“I’m a career changer,” says Renée Petrina. Her path from journalist to manager in Indiana University’s IT organization is a story of evolving interests and the way online learning can transform interests into opportunities.
Petrina had fully expected to make journalism her lifelong career. She’d been working for three years as a nightside copy editor at the Indianapolis Star when she was affected by a round of layoffs. She was able to parlay her experience as a journalist into a position as full-time lecturer in news curricula at Ball State. While there, she became interested in course design and training faculty to teach online—just as online pedagogy was gaining traction among more professors.
That interest led to a job at IU Southeast in the Institute for Learning and Teaching Excellence (ILTE). ILTE trains faculty to leverage pedagogical technologies that improve student learning. Here Petrina conducted faculty training programs and workshops, supported teaching pedagogy, and helped faculty transition to the Canvas learning management system. As Petrina worked with faculty, her interests continued to evolve, this time toward research: Why do faculty choose some tools and not others? What’s the most effective way to provide students with feedback that improves their comprehension and performance?
A practical choice
Graduate school seemed the logical next step, and online learning offered a clear path forward given Petrina’s full-time position and her desire to start a family. “I decided to use my IU tuition benefits and start with a certificate course. I was glad to find you didn’t need to be a degree-seeking student to take a certificate course,” says Petrina, who hadn’t been in college for a decade and wanted to ease back into the workload.
Many of her fellow online students were working adults looking for career advancement. They included K–12 teachers and members of the corporate world. Some were IU staff who, like her, used their tuition benefit to study online. “Online learning appeals to IU employees looking for the best way to balance learning, work, and family life. There’s so much opportunity for professional development or exploring personal interests.”
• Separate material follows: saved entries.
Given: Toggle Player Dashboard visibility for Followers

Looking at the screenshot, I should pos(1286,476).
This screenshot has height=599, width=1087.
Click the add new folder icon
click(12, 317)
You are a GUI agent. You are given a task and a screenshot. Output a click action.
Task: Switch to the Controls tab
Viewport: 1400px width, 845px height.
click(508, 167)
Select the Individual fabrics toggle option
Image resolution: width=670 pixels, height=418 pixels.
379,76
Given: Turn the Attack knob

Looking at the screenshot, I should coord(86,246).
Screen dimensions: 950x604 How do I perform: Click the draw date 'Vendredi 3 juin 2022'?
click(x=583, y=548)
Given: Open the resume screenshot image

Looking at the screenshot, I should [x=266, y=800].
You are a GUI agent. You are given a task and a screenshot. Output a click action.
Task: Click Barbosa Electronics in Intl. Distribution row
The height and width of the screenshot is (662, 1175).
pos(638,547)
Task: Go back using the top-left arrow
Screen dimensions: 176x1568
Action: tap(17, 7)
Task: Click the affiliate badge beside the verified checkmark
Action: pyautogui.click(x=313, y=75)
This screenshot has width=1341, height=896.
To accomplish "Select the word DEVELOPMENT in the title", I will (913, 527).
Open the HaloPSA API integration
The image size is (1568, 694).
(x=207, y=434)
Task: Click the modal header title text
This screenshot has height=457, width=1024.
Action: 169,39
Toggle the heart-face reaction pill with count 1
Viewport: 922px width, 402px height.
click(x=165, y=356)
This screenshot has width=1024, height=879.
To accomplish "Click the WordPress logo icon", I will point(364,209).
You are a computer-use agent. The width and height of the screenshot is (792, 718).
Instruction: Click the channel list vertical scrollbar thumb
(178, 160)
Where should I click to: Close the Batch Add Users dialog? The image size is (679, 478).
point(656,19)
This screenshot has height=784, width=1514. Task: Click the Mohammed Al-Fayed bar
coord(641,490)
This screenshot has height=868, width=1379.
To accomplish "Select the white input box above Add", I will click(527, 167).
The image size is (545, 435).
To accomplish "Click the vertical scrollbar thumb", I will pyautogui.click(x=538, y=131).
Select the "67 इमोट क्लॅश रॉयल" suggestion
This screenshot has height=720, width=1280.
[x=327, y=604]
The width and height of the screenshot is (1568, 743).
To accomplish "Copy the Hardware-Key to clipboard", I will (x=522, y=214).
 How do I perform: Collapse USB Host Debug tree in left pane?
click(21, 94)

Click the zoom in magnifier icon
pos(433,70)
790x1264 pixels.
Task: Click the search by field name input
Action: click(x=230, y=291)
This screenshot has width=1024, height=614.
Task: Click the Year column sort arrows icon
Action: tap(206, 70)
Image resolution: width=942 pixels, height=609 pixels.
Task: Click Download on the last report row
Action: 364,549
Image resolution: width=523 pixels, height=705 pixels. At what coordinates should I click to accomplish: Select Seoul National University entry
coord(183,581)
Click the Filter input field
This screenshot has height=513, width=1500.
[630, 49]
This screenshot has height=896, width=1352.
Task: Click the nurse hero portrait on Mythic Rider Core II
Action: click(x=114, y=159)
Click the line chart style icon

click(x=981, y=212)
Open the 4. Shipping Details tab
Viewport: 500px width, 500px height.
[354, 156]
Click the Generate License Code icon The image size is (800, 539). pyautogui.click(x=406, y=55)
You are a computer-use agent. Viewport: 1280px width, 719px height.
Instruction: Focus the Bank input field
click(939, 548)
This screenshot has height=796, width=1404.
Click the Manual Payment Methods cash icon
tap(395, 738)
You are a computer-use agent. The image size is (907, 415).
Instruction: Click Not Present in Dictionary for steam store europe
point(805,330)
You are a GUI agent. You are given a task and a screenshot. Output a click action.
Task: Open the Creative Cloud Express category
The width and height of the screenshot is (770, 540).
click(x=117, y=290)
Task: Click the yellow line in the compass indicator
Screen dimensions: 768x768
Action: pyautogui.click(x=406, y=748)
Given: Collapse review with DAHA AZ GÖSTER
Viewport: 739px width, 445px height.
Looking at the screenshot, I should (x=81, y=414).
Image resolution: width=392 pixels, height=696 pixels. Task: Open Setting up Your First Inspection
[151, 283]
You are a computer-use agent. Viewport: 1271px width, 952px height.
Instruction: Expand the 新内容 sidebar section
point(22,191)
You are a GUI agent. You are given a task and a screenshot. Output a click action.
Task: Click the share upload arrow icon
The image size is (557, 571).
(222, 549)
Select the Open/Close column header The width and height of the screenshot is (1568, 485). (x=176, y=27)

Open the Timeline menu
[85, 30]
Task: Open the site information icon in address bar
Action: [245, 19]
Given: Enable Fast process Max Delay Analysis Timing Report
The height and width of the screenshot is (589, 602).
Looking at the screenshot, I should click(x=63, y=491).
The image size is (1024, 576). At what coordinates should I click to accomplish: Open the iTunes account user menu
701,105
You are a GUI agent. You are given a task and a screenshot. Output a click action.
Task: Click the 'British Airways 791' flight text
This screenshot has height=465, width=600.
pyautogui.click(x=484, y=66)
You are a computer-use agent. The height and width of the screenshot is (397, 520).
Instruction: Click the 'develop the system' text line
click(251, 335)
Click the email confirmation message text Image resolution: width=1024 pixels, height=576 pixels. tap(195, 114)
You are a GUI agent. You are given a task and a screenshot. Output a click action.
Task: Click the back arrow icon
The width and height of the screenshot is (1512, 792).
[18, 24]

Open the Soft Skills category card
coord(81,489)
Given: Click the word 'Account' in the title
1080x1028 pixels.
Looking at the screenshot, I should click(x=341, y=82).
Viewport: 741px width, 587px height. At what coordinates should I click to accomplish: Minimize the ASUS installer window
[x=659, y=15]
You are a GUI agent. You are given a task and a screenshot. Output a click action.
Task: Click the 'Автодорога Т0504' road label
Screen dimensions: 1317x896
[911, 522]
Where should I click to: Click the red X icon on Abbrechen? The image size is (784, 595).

Petrina’s online program blended the academic and the practical. Discussions of assigned readings were enriched by the diverse perspectives of working students and the variety of backgrounds they brought to the table. Team assignments focused on creating projects for authentic clients. One client used the results of a group analysis to secure funding for a new initiative. Another used Petrina’s human-resource development project to plan a team retreat.
A path to transition
One online course at a time, Petrina earned an MSEd in Instructional Systems Technology (IST) through the IU Bloomington School of Education. The IU diploma was especially meaningful to her. “IU’s program in IST is highly regarded. Some of the founding scholars in the field were at IU.” Petrina credits her time as an online student with making her more effective in supporting faculty who teach online. For the past four years, she’s been an online instructional designer with eLearning Design & Services (eDS), an IU team that supports online faculty across the state. “Given my experience as an online student, I had an in-depth understanding of how online instructors can find the best fit to help their students succeed.” Petrina’s career continues to evolve. In March she was promoted to manager of online learning scaled partnerships, where she oversees support for IU’s partnership with edX.org.
Are you considering it?
To those considering online learning, Petrina says, “There’s so much out there you can learn. Faculty understand that people choose online programs for a reason—the constraints of a full-time job, inability to relocate, family obligations. I work with faculty in all programs, across all campuses, and know they get it.” To illustrate the point, Petrina notes how a former instructor, upon seeing Petrina for the first time in a while, asked Petrina how her child was doing—Petrina had given birth while a student in the instructor’s course.
“People who work for IU have a great tuition benefit,” she says. “There are many like me who’ve completed degrees online and advanced in their careers. Are you interested in something? I know professors who take online classes outside their professional discipline, just for fun. With seven campuses, there are so many offerings. Online is a great way to be a learner. Do it!”